> _Parts of the exercise_:
• A. Answer these questions about the article on the renaming of Kazakh Urals crude, marking each answer with the matching numeral.
(i) On what date did Kazakhstan announce the new name for its exported crude?
(ii) From which deposit does Kazakh Ural come?
(iii) Which companies sell KEBCO?
• B. Summarize the article on the renaming of Kazakh Urals crude in two sentences.
• C. Carry on the article about the renaming of Kazakh Urals crude from the point where it stops.

++++ Text excerpt ++++

Kazakh Urals renamed

There was no distinction between Kazakh and Russian Ural crude before the Russian-Ukrainian conflict began. In fact, both crudes had the Ural appellation. However, Ural crude became increasingly difficult to sell in Europe due to the sanctions.

In response, Kazakhstan announced on June 7 a change of name for the crude oil it exports. The Russian network Transneft will export, from now on, the Kazakh Urals under the name of Kazakhstan Export Blend Crude Oil (KEBCO). Thus, the name change comes in a context of sanctions targeting Russian exports to Europe.

The weight of sanctions

On June 3, the European Union adopted the sixth set of measures sanctioning Russian oil exports to Europe. Brussels bans Russian crude oil exports by sea to Europe from December 5. However, the European Union makes an exception if the oil loaded in Russia comes from a third country.

Kazakh Ural comes from the Uzen land deposit near the Caspian Sea. Thus, Kazakhstan exports this production via the Uzen-Atyrau-Samara pipeline. Finally, in Samara, the Kazakh Urals joins the Transneft network and mixes with Russian crude.

Modest volumes

The majority of the crude oil is heading south to the Black Sea port of Novorosiisk. The rest is exported to the north, to the port of Ust-Luga opening on the Gulf of Finland and the Baltic. However, the total volumes for the Kazakh Urals are modest, amounting to about 200,000 b/d.

Kazakh Urals contrasts with Kazakhstan’s flagship export crude, CPC Blend, which has a relatively light sweet grade. Loaded at Novorosiisk, approximately 1.5 million bpd of CPC Blend transits through a dedicated pipeline from the Caspian Sea. However, this volume, which includes a Russian part, continues to trade freely as if it came from a third country.

Volumes destined for Europe

The Kazakh Urals accounts for approximately 13% of the Urals’ exports each month. The state-owned company KazMunaiGaz (KMG) is allocated a proportional share of the total Ural loading program. In addition, only Vitol and KMG sell KEBCO, making it a relatively small and new market.

++++ Recorded data ++++

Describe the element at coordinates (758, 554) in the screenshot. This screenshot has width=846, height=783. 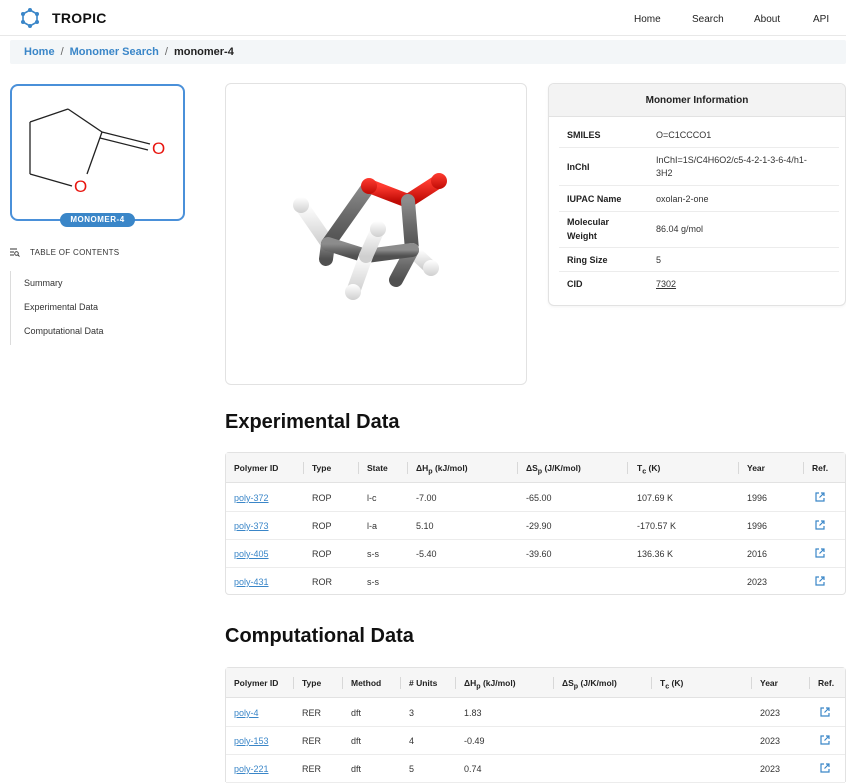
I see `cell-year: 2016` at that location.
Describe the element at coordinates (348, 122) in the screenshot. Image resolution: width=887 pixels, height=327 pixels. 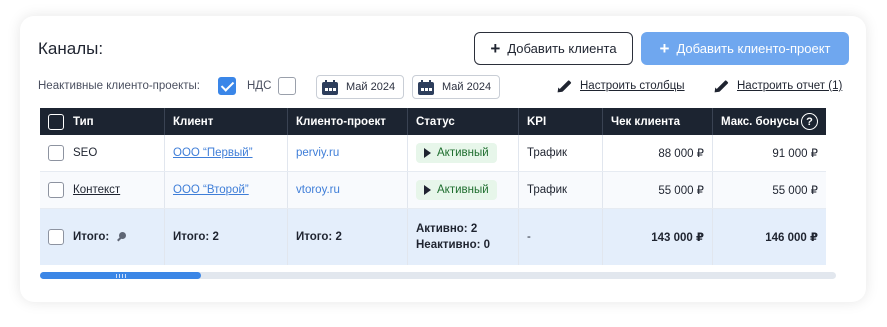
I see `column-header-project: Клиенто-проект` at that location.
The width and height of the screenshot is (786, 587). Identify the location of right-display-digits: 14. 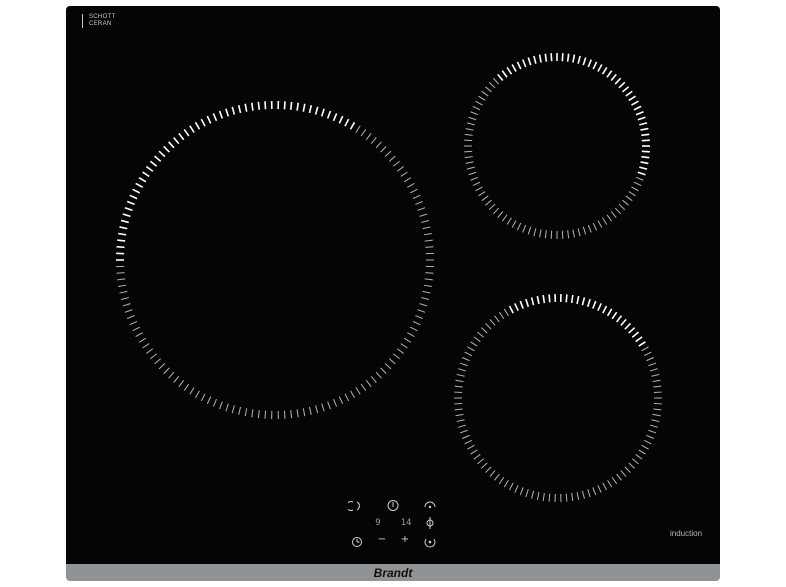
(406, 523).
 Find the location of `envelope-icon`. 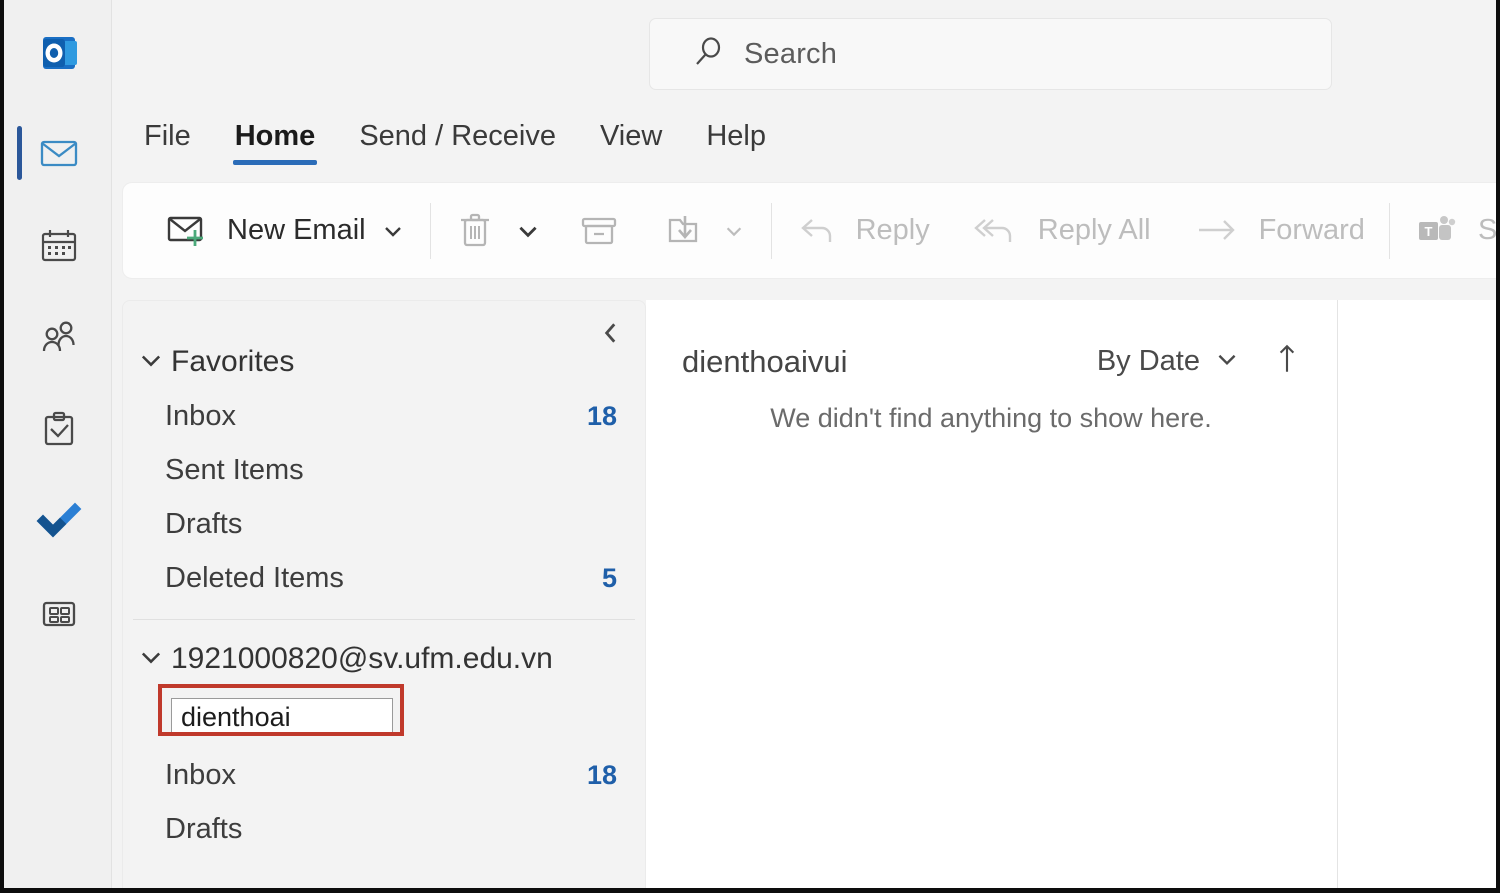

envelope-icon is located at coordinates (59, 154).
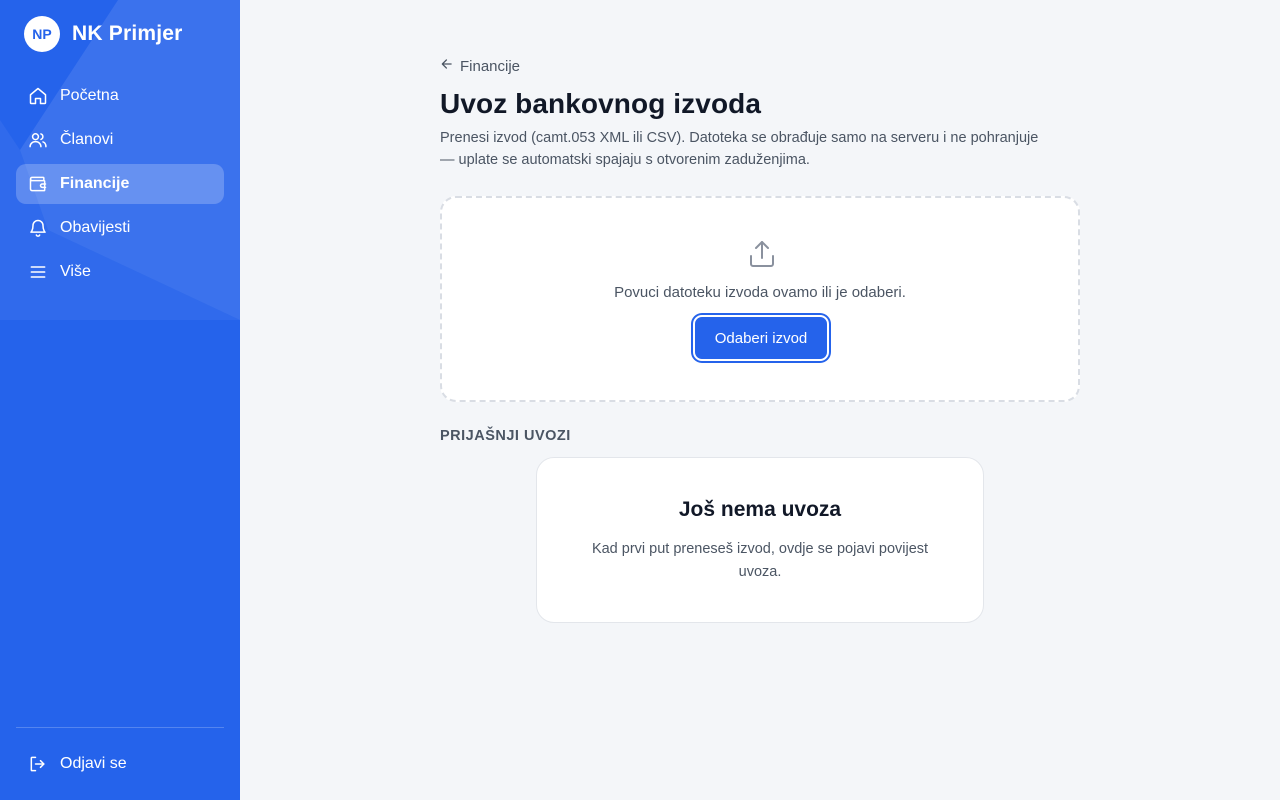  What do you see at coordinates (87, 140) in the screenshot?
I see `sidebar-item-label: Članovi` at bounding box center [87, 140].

++++
++++ Recorded data ++++

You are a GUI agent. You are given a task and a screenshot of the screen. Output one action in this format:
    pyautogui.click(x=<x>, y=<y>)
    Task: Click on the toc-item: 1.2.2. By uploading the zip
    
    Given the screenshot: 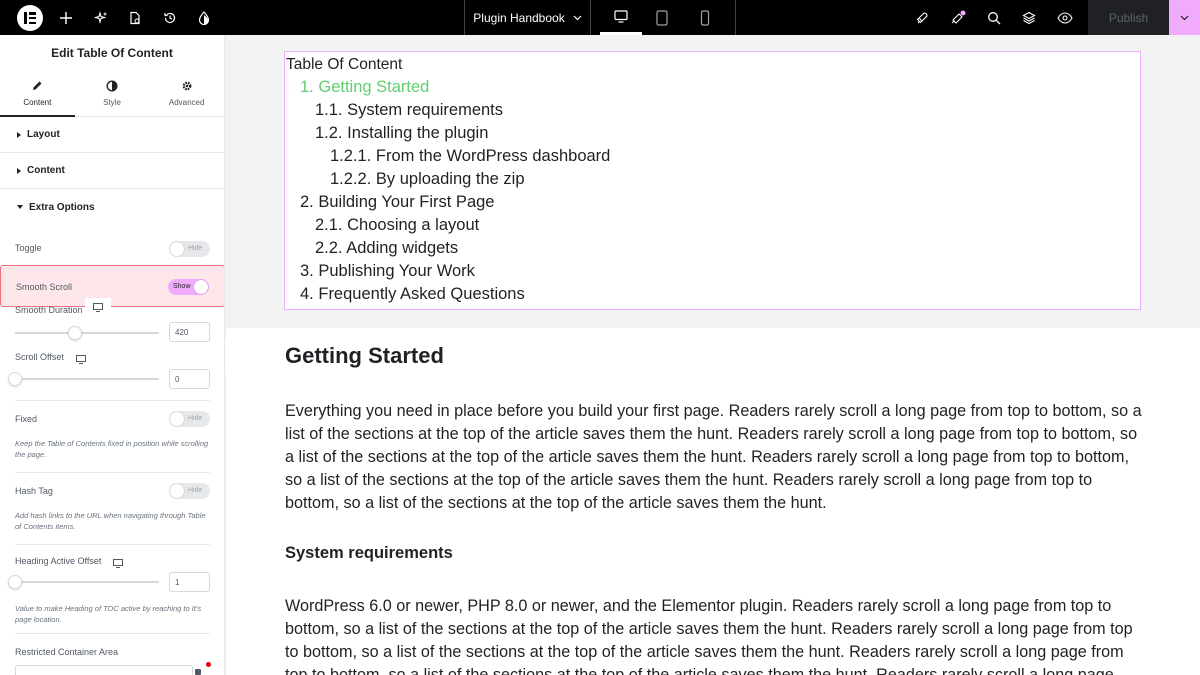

++++

> _Results for the exercise_:
• A.
(i) June 7
(ii) The Uzen land deposit near the Caspian Sea
(iii) Vitol and KazMunaiGaz (KMG)

• B. Kazakh Ural crude, once sold under the same Ural name as Russian crude, was renamed Kazakhstan Export Blend Crude Oil (KEBCO) on June 7 and will be exported through the Russian Transneft network amid EU sanctions on Russian oil exports. Drawn from the Uzen deposit and mixed with Russian crude at Samara, it amounts to only about 200,000 b/d, roughly 13% of monthly Urals exports, and only Vitol and KMG sell it.

• C.
There is no publication of the Ural loading programs since June. However, Kpler’s data reveals an export pattern that supplies KEBCO primarily to Europe at the expense of Asia. Thus, in the last three months, about 90% of the Kazakh Ural cargoes were exported to European refineries.

KMG supplies Europe with crude oil

In June, six cargoes, representing 156,000 b/d of Kazakh Urals, were exported to Europe, except for one cargo. In July, 256,000 b/d of KEBCO were exported and all but two of the shipments were going to Europe. Finally, in August, seven cargoes, representing 174,000 b/d of KEBCO, left for Europe.

In contrast, in the three months from March to June, approximately one third of KMG shipments were exported to Europe. In fact, the majority of them supplied China, India, Turkey and the United Arab Emirates. However, these shipments contained Russian Urals due to the lack of distinction in the market.

New buyers

The nine shipments of KMG’s Ural to Europe between March and May fed the Romanian refinery Petromidia. Thus, Petromidia, owned by KMG, and the Italian refinery Milazzo received the largest number of cargoes from the Kazakh Urals. In addition, the Italian Falconara and Spanish Petronor refineries have also been purchasing cargoes since June.

The new Mediterranean players on the KEBCO market are evidence of the change in attitude towards the Kazakh Urals. Indeed, European buyers previously shunned crude from Kazakhstan. Nevertheless, some traders consider it expensive, as it is the same price as a Russian cargo before the Russian-Ukrainian conflict.

A reconfiguration of the market

The disappearance of the Urals from European refineries led buyers to purchase softer grades. Thus, margins were soaring for distillates. However, eroded margins, declining demand and high prices were driving Mediterranean refiners to other options.

Currently, former Asian importers from the Urals are turning away from this quality. Indeed, demand is decreasing and freight costs are increasing. Thus, in this context, the possibilities of negotiation for this quality are diminishing.